Yemeni colonel (1916–1955)

Ahmad Yahya al-Thulaya (أحمد يحيى الثلايا; 1916 - April 13, 1955) was a Yemeni colonel who led the failed 1955 coup against Imam Ahmad bin Yahya, the absolute monarch of the Mutawakkilite Kingdom of Yemen.

== Early life and career ==

Al-Thulaya was born in 1916 in Sanaa. He attended the Dar Al-Aytam school for orphans in Sanaa (future Yemeni prime minister Abdullah al-Sallal was also a student), and later joined the army. He participated in a Yemeni military delegation to Iraq in 1936, where he met many prominent Iraqi officers, including Khalil Dabbagh. After his return to Yemen, he rose through the ranks, becoming the head of a military detachment in the city of Saada, where he remained until the 1948 Al-Waziri coup that sought to overthrow the monarchy.

******

▶ **Parts of the exercise**
1. According to the al-Thulaya excerpt, which Iraqi officer did he meet during the 1936 delegation to Iraq?
2. From the al-Thulaya excerpt, extract the passage that begins at the words "Ahmad Yahya al-Thulaya" and stops after "overthrow the monarchy.".
3. What is the Spanish translation of this sentence from the al-Thulaya excerpt: "Al-Thulaya was born in 1916 in Sanaa."?

******

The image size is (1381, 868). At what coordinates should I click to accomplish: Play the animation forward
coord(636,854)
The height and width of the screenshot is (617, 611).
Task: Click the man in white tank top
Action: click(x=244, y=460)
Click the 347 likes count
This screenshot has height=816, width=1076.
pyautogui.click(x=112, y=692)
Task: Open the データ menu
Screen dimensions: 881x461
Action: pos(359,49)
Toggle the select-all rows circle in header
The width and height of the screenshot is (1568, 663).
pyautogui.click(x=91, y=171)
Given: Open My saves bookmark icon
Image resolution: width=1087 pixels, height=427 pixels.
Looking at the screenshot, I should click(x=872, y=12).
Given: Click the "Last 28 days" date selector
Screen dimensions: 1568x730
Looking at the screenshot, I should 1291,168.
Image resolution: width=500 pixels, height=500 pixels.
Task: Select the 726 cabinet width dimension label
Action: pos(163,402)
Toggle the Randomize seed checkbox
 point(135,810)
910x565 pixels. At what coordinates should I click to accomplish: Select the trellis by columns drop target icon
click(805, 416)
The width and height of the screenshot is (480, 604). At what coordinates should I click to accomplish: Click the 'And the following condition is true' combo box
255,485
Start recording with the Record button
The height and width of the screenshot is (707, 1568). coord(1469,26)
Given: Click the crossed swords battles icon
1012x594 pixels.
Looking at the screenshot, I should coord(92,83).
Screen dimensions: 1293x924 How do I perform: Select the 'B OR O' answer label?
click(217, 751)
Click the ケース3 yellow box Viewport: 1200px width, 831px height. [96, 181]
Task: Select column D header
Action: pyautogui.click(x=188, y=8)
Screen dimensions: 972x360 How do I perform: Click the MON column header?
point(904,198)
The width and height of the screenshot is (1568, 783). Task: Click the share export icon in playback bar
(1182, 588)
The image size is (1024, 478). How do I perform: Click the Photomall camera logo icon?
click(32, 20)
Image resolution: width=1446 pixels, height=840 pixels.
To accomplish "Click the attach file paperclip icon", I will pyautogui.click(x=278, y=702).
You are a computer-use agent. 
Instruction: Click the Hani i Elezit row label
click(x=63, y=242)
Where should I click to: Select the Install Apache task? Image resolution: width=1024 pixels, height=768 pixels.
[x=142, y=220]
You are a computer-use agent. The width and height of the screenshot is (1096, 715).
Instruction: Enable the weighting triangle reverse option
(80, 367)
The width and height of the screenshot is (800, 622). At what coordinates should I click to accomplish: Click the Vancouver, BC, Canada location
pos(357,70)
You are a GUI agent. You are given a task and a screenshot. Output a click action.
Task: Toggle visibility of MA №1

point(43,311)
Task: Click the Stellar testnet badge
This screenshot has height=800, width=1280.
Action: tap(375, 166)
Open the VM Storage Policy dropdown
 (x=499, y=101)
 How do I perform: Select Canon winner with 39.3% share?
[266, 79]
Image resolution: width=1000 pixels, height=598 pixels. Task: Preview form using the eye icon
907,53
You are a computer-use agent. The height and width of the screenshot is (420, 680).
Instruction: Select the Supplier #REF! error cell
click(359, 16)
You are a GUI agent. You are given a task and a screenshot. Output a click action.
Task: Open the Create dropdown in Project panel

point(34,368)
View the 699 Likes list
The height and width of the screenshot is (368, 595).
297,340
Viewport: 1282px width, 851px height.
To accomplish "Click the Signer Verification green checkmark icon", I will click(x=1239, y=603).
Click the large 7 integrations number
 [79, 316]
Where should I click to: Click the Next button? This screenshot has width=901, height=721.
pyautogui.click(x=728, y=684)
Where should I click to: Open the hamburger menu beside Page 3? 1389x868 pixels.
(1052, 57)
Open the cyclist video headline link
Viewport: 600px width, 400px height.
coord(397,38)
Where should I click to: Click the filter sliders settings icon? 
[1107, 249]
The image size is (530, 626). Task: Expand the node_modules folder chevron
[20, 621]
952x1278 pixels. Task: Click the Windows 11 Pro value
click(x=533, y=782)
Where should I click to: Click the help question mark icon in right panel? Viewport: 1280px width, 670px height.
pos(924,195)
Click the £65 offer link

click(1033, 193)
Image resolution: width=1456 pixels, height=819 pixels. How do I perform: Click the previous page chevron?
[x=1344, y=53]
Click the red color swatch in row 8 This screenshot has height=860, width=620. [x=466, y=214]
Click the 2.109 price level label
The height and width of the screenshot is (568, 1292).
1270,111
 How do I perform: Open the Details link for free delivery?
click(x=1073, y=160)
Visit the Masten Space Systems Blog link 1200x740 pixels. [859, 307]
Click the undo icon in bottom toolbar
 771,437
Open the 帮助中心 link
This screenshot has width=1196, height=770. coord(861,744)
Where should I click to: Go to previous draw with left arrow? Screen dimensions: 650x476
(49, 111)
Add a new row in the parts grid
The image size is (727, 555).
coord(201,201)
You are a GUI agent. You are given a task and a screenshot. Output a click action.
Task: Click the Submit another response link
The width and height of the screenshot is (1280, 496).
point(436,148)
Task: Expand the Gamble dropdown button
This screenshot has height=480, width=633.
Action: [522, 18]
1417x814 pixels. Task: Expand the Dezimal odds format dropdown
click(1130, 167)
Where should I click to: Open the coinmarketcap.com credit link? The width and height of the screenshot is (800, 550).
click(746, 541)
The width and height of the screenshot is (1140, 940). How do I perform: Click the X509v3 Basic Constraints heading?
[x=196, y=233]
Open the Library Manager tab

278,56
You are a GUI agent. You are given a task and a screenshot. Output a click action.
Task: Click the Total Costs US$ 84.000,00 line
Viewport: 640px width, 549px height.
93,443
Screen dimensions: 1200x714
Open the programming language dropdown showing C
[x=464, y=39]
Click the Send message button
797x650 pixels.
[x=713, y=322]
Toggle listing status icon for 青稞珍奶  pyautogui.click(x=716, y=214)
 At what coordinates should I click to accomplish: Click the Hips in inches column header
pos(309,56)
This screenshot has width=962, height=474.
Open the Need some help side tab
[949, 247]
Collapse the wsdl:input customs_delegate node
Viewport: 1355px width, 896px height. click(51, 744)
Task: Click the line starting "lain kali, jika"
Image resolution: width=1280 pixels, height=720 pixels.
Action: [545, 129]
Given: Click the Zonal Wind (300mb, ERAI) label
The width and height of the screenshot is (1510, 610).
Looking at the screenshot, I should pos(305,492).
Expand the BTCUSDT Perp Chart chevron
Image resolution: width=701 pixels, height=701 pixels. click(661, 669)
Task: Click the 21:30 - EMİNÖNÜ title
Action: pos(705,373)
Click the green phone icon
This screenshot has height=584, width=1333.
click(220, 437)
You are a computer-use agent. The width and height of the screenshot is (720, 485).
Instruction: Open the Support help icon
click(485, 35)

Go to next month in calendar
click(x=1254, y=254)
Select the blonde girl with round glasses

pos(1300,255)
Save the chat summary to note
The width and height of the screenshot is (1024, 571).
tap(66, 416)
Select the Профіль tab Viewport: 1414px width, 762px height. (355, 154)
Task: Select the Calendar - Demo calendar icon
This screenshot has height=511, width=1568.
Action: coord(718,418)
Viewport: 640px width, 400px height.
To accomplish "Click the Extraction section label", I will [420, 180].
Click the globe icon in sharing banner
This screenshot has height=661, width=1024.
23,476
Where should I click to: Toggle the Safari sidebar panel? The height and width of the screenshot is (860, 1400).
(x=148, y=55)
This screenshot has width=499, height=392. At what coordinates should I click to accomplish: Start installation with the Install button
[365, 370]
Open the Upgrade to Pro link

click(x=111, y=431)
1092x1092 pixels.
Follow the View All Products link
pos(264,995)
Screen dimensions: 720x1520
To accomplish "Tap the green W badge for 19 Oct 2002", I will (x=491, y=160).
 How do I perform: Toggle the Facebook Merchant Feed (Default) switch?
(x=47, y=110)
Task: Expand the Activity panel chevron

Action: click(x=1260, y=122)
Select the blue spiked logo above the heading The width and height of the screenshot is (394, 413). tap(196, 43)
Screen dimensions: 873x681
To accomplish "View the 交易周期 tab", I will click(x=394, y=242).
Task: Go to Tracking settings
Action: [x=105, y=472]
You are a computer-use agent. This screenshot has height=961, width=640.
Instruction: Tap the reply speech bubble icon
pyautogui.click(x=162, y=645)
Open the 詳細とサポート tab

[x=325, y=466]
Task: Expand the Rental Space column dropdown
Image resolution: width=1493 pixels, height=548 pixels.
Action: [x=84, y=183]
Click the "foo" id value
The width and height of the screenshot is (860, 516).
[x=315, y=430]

******

▶ **Exercise solutions**
1. Khalil Dabbagh

2.
Ahmad Yahya al-Thulaya (أحمد يحيى الثلايا; 1916 - April 13, 1955) was a Yemeni colonel who led the failed 1955 coup against Imam Ahmad bin Yahya, the absolute monarch of the Mutawakkilite Kingdom of Yemen.

== Early life and career ==

Al-Thulaya was born in 1916 in Sanaa. He attended the Dar Al-Aytam school for orphans in Sanaa (future Yemeni prime minister Abdullah al-Sallal was also a student), and later joined the army. He participated in a Yemeni military delegation to Iraq in 1936, where he met many prominent Iraqi officers, including Khalil Dabbagh. After his return to Yemen, he rose through the ranks, becoming the head of a military detachment in the city of Saada, where he remained until the 1948 Al-Waziri coup that sought to overthrow the monarchy.

3. Al-Thulaya nació en 1916 en Saná.